(Dataset entries)
'''

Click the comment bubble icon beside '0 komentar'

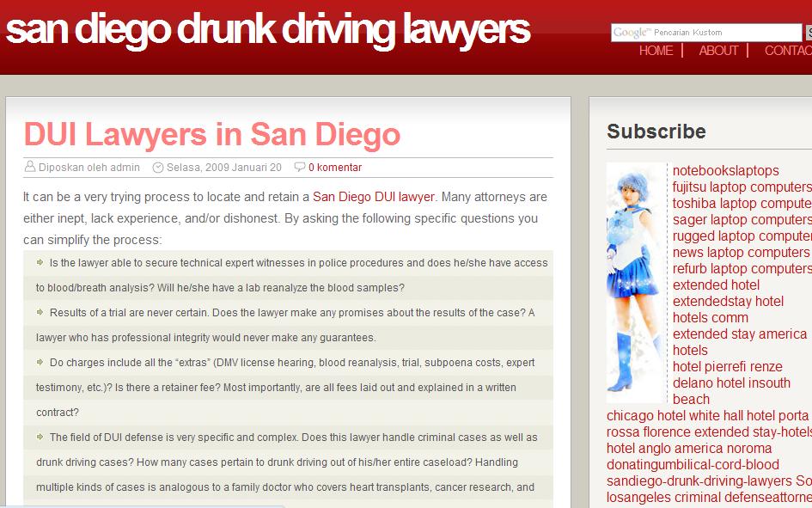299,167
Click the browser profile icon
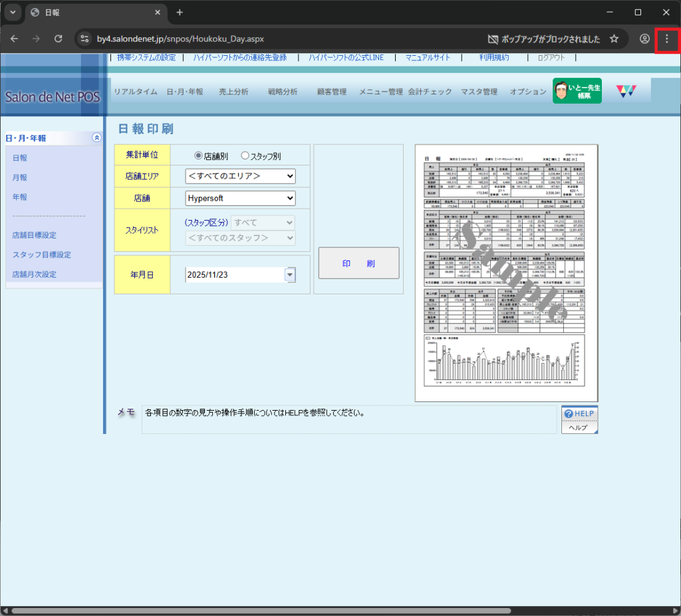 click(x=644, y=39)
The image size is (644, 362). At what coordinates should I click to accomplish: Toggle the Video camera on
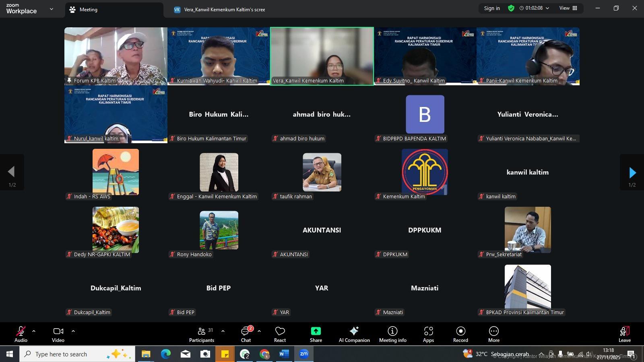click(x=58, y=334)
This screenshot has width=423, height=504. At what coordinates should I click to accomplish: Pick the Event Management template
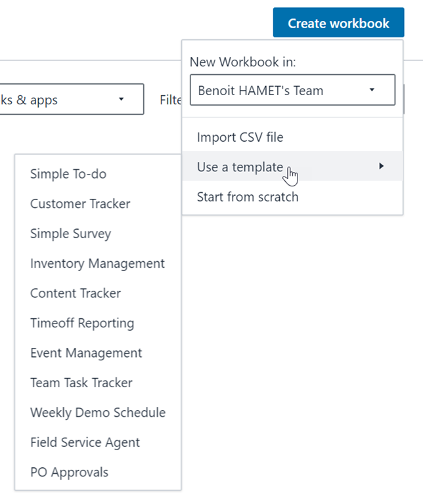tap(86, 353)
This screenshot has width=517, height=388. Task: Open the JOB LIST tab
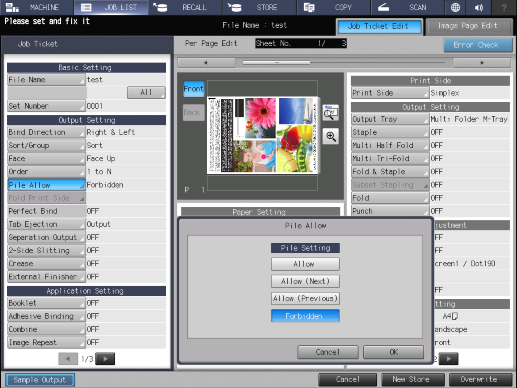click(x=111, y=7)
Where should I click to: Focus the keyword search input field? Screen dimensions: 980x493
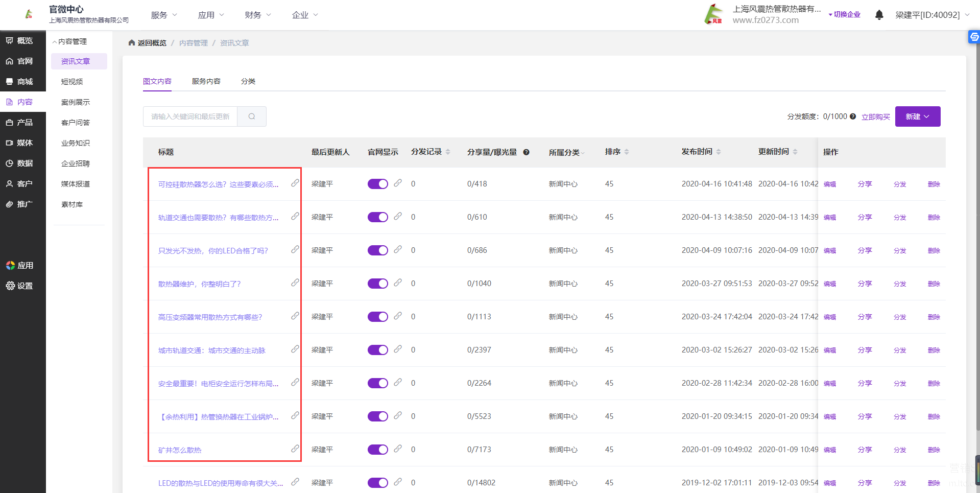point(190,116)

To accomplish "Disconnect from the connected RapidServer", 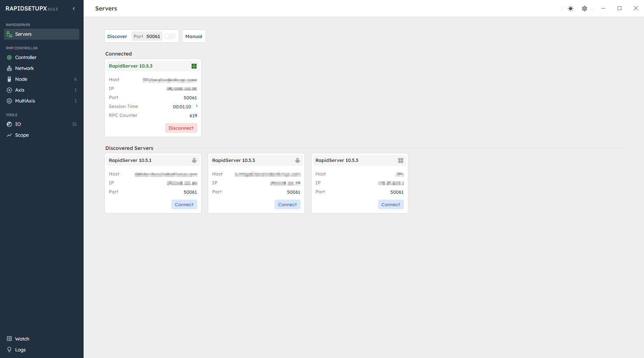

'''
'''

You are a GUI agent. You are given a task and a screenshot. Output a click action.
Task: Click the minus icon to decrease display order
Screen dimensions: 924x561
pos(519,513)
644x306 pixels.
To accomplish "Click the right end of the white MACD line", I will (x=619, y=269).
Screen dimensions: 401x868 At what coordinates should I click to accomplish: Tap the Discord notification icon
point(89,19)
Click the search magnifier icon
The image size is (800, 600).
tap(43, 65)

'''

§ **About this task**
Starting with the line that has "This screenshot has width=423, height=504." and ending with the line that has "from the connected", repeat the lines above exactly, omitting every picture.

§ **Response**
This screenshot has width=423, height=504. At what coordinates should I click to accomplish: Pick the Event Management template
tap(86, 353)
This screenshot has width=517, height=388. Task: Open the JOB LIST tab
click(x=111, y=7)
Where should I click to: Focus the keyword search input field? Screen dimensions: 980x493
point(190,116)

To accomplish "Disconnect from the connected RapidServer", 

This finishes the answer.